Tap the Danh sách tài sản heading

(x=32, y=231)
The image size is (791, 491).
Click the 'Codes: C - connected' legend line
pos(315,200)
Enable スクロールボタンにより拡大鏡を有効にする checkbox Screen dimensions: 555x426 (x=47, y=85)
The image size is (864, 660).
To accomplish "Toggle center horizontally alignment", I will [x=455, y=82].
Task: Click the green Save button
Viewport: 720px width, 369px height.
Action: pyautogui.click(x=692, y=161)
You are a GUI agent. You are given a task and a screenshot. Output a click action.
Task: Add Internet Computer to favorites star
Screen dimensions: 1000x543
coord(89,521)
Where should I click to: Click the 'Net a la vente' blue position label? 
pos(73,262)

...

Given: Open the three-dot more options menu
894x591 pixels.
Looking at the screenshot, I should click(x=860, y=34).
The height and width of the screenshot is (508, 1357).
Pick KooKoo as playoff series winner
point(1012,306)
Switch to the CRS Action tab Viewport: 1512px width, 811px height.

--

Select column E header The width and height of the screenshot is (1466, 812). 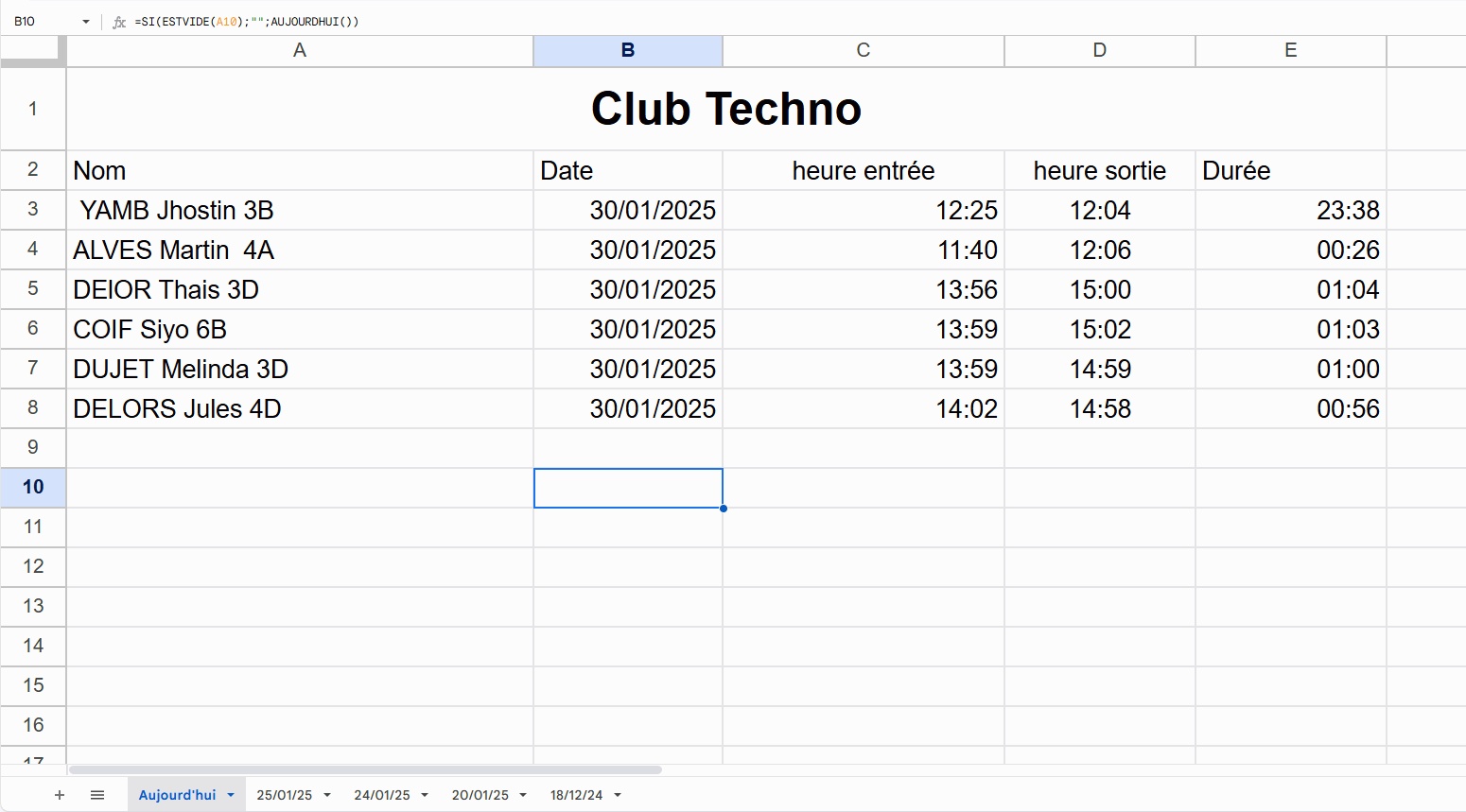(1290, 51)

BRIEF - Copy all lines from the listing that contain "size".

ANSWER TO THIS EXERCISE -
The image size is (791, 491).
The image size is (864, 660).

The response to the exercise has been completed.